Differential Response to Radiation Fractionation in Head and Neck Cancer Patient-Derived Xenografts

Abstract

Despite optimal management with conventionally fractionated radiotherapy, head and neck cancer (HNC) mortality is driven by locoregional failure. With the increasing development of hypofractionated regimens in other malignancies, we sought to investigate the sensitivity of patient HNC to radiation fractionation using murine patient-derived xenografts (PDXs). We developed PDXs from three HNC patients who underwent primary surgical resection and enrolled on our IRB-approved (PRO00040992) prospective HNC tumor bank by implanting freshly resected tumors subcutaneously in the flank of NSG-SGM3 mice. PDXs from each patient were randomized to receive no radiation, 2 Gy x 5 fractions delivered daily (conventional arm) or 10 Gy in a single fraction (hypofractionation arm). Tumor volume was measured until 15 days post-RT, when mice were sacrificed. Bulk RNA sequencing analysis was performed on PDX tumors after intervention. Three PDX tumors from three unique patients (P006, P010 and P016) were successfully developed and irradiated per protocol. Unique responses to radiation were seen with each tumor: P010 showed equal sensitivity to both the conventional and hypofractionated regimens; P006 showed intermediate sensitivity to the conventional regimen with high sensitivity to hypofractionation, and P016 was resistant to conventional fractionation but showed sensitivity to hypofractionation.
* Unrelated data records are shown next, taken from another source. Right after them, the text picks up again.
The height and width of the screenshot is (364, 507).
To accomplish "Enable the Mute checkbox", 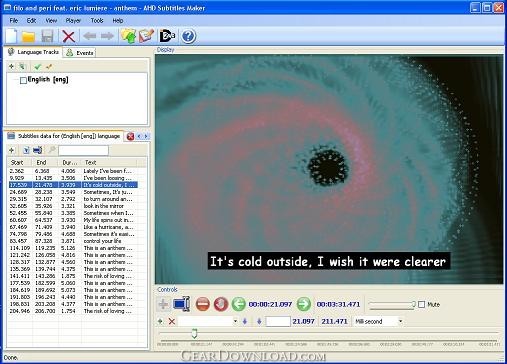I will pos(422,304).
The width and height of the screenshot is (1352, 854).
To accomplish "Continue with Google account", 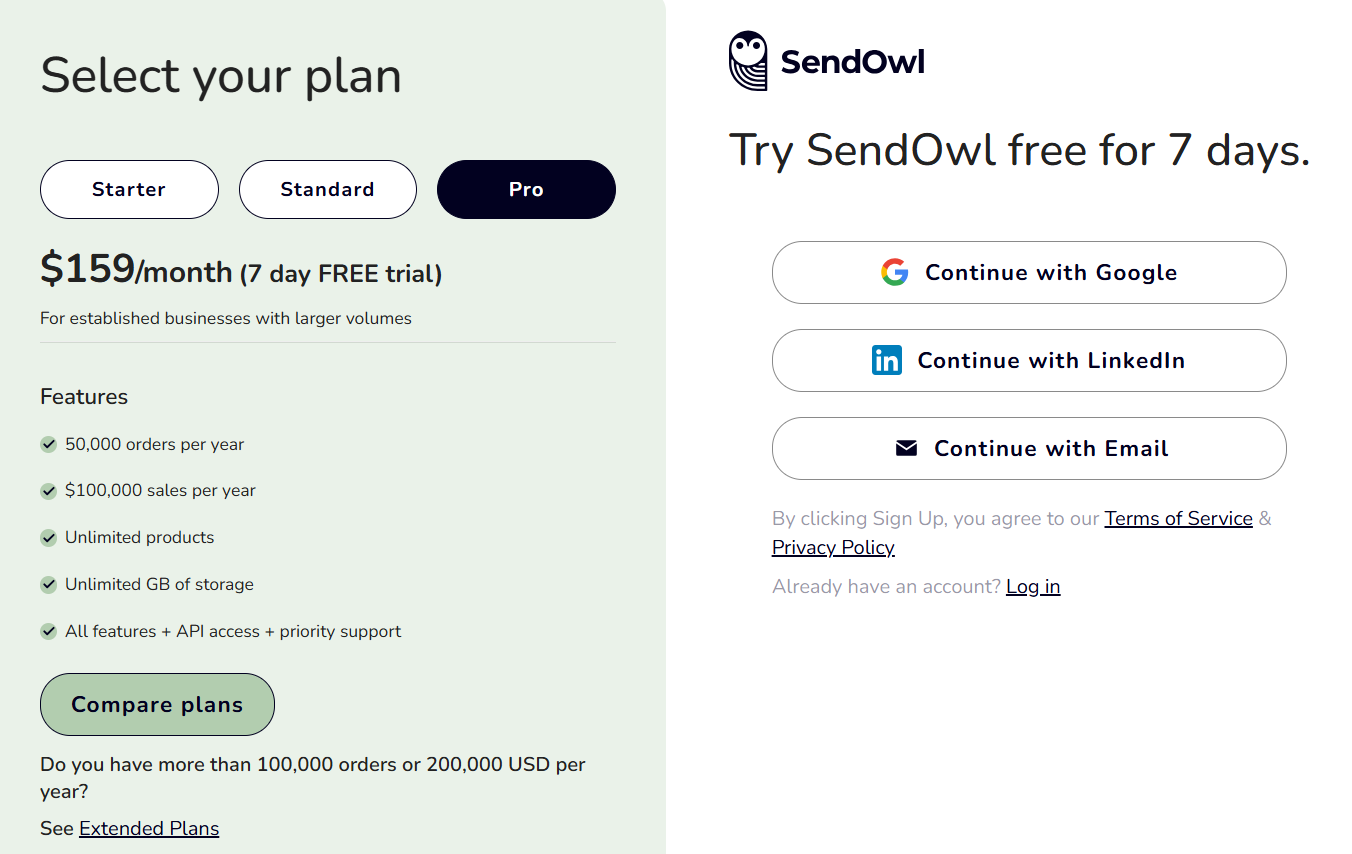I will point(1029,272).
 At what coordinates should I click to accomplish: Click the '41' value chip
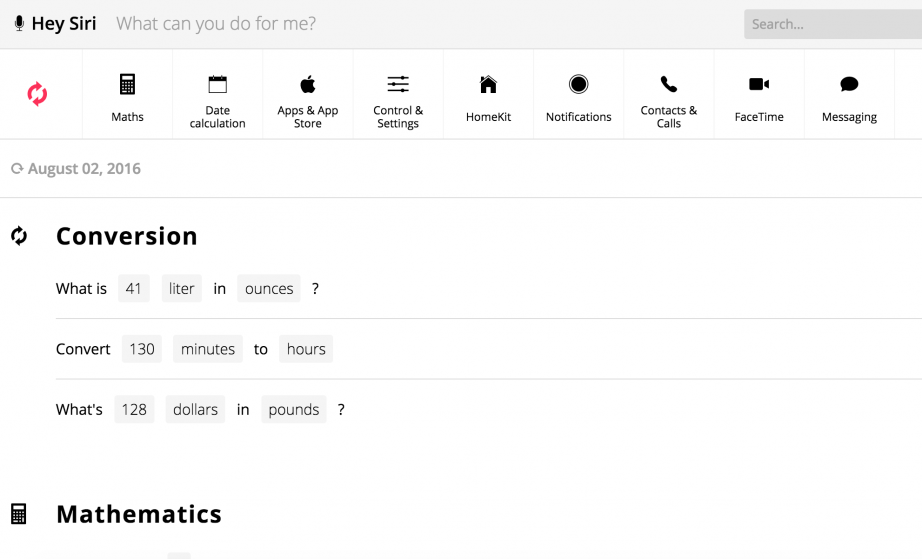coord(133,289)
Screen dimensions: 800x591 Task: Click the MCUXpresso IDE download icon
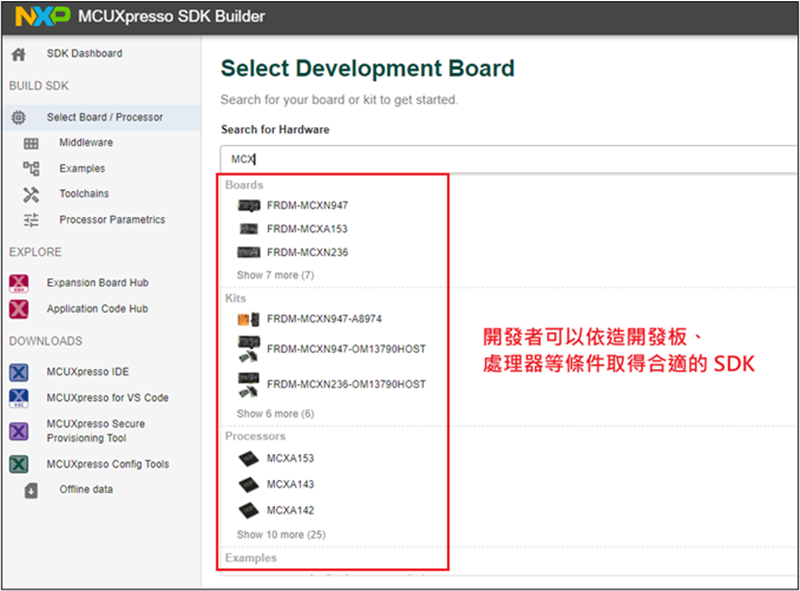tap(18, 372)
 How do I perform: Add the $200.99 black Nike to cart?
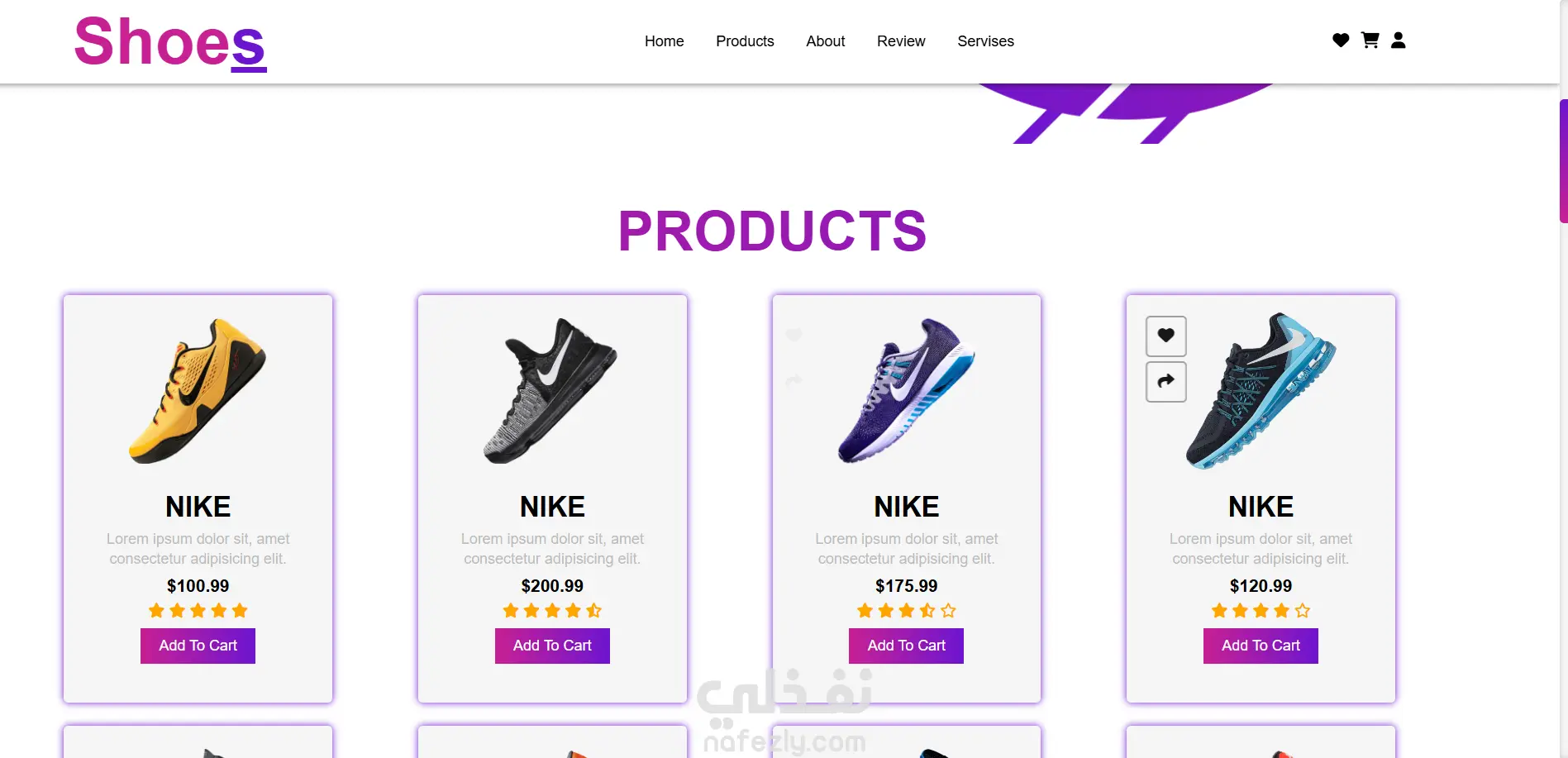(552, 646)
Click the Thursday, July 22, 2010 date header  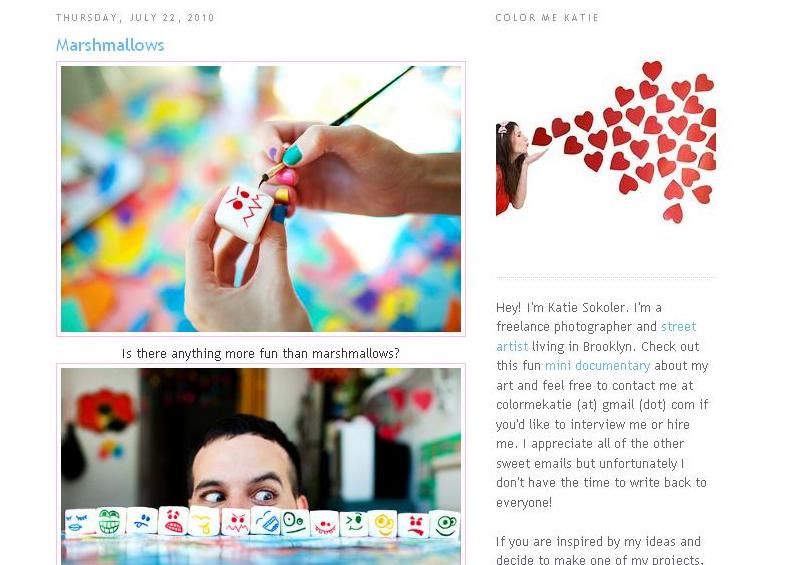[x=135, y=18]
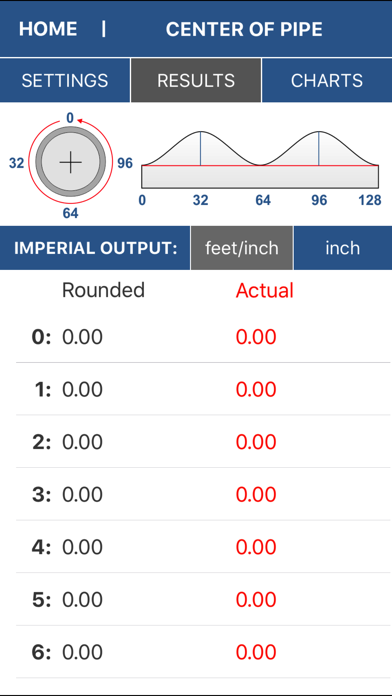
Task: Tap result row 6 rounded value
Action: (x=83, y=652)
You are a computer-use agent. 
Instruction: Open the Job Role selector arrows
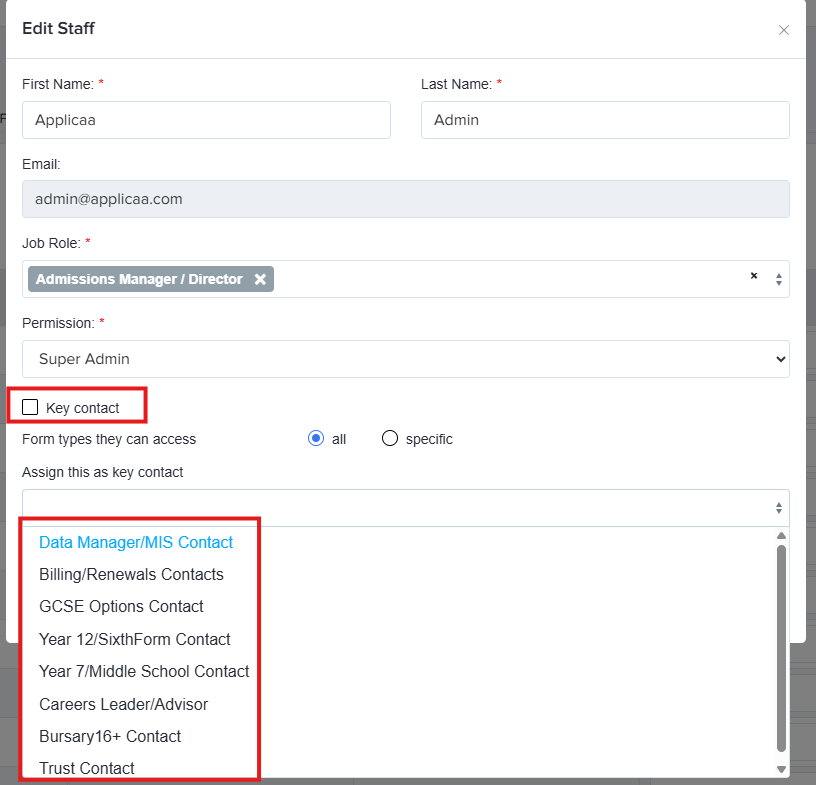pyautogui.click(x=779, y=280)
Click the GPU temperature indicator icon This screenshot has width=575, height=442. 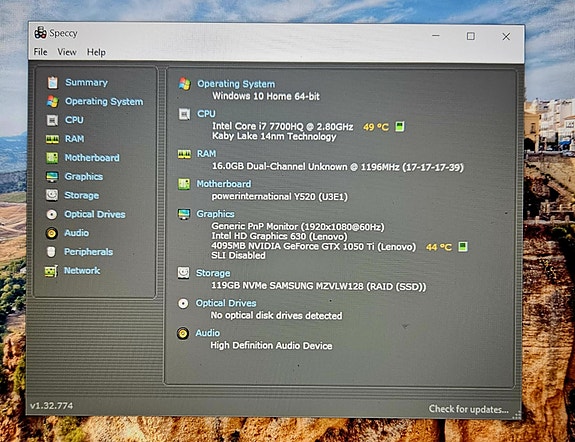pos(463,247)
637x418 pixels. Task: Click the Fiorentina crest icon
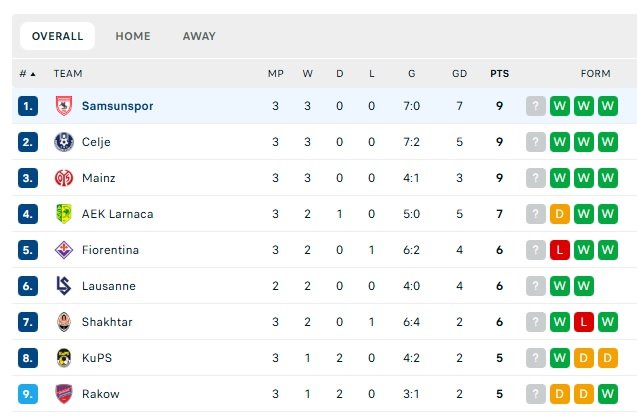(x=64, y=250)
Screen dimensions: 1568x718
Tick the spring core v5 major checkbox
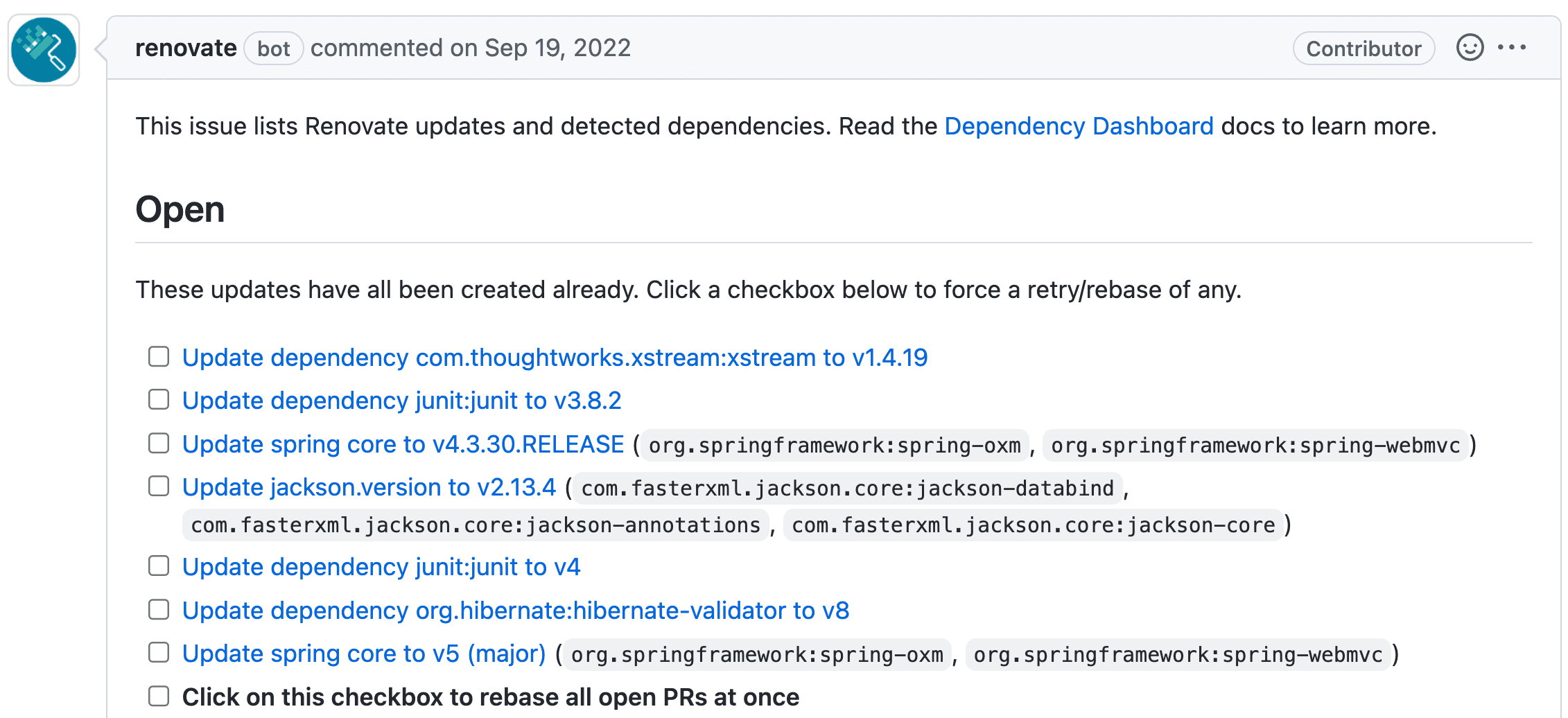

Concurrent with the patient-specific PDX response to fractionation, principal component analysis demonstrated that each patient PDX had a unique signature of differentially expressed genes in response to the conventional and hypofractionated regimens. HNC PDXs show differential tumor and genomic response to radiation fractionation regimens. A precision approach to radiation fractionation for HNC may improve tumor control outcomes in HNCs.